The lecture will be held Monday, Nov. 10, at 7 p.m. in Tilton Hall. It will also be livestreamed.

Banout has spoken and published widely on free expression, constructive engagement of difference, and the civic relevance of religious diversity. He’s been a strong advocate for ideological diversity and inclusion in academia, and challenged government intervention into campus speech issues.
“Words are powerful, speech is powerful, expression is powerful. It follows then that just like any powerful reality, free speech can be used for good or for ill,” Banout said during an address last month at Stetson University. “Why, then, do democracies enshrine and abide by protections for speech that is used to hurt or offend? Why protect that which can dehumanize and debase?
“The answer, I believe perhaps counterintuitively, is that a just democratic society requires free speech as foundational to justice and democracy. Therefore, our democratic society should protect free speech.”

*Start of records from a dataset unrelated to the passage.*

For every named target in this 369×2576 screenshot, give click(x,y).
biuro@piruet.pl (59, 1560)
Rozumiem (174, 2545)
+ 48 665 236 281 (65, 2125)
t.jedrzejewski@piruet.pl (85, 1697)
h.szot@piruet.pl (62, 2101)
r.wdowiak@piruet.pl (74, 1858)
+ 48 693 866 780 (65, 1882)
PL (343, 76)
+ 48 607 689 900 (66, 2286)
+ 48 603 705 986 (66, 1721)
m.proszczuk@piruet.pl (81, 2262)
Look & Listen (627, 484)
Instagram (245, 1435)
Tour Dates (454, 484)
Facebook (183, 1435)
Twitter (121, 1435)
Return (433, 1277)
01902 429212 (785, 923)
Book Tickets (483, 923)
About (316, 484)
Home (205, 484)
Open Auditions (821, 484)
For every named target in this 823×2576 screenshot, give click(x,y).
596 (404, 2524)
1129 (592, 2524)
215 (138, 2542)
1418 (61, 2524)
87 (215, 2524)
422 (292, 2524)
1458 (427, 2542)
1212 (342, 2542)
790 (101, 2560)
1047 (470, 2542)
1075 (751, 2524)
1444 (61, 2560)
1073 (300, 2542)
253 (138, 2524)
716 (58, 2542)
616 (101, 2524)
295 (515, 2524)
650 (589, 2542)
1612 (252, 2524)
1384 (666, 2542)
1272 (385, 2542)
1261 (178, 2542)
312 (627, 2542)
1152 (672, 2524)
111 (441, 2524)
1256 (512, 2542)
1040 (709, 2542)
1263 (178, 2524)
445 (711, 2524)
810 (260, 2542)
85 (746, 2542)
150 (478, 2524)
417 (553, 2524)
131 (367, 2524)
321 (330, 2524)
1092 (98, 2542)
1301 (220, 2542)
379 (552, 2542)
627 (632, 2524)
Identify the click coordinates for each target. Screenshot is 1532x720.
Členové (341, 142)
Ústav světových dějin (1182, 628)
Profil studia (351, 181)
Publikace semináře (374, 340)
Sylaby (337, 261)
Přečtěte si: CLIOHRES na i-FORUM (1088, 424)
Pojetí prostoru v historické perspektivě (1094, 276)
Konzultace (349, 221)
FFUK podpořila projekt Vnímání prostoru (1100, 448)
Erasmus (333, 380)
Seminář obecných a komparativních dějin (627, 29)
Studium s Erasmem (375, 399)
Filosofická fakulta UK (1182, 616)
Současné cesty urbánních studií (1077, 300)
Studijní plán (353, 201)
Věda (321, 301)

At Clark, Banout will discuss a wide range of topics in his lecture an in a follow-up Q&A, including the language of “limits” and “absolutism,” student self-censorship and contemporary culture, academic freedom, and social media’s role in shaping public discourse.
Banout earned his Ph.D. from the University of Chicago’s Divinity School, where he was a Martin Marty Center Junior Fellow and Provost Dissertation Fellow. His career has spanned leadership in social sector organizations including healthcare and community organizing, as well as academia. For over a decade, he served as the senior vice president for Interfaith America, guiding a national civic organization in the development of strategies and programs devoted to democratic discourse and civil conversation across deep difference. Banout serves as a board member of the Heterodox Academy.
“A just democratic society requires free speech as foundational to justice and democracy.”
Tony Banout
“Robust engagement of diverse viewpoints in a climate in which all are encouraged and equipped to participate is an essential accelerant in the determination of good ideas from bad ones—a task that lies at the heart of any great university’s mission,” Banout wrote last year in Inside Higher Ed. “However, this issue is not for the state to solve. Ultimately it is the responsibility of higher education leaders to stand up for true principles of free inquiry and expression. Doing so would defuse the temptations of government overreach. That is the higher principle on which we must stand.”
In the address at Stetson, Banout argued that justice “is about both the basic arrangement and how we assess, argue for and change particular laws. And it is absolutely about the ability and freedom that individuals have to challenge those laws. I believe each human has dignity, and I believe democracy is a system of government that most uplifts those givens — by treating each citizen as an equal or participating member of the political community. Thus, democracy as a social arrangement, with all its messiness and all its imperfections, is itself a question of justice. … Democracy is what is at stake when we deny free speech.”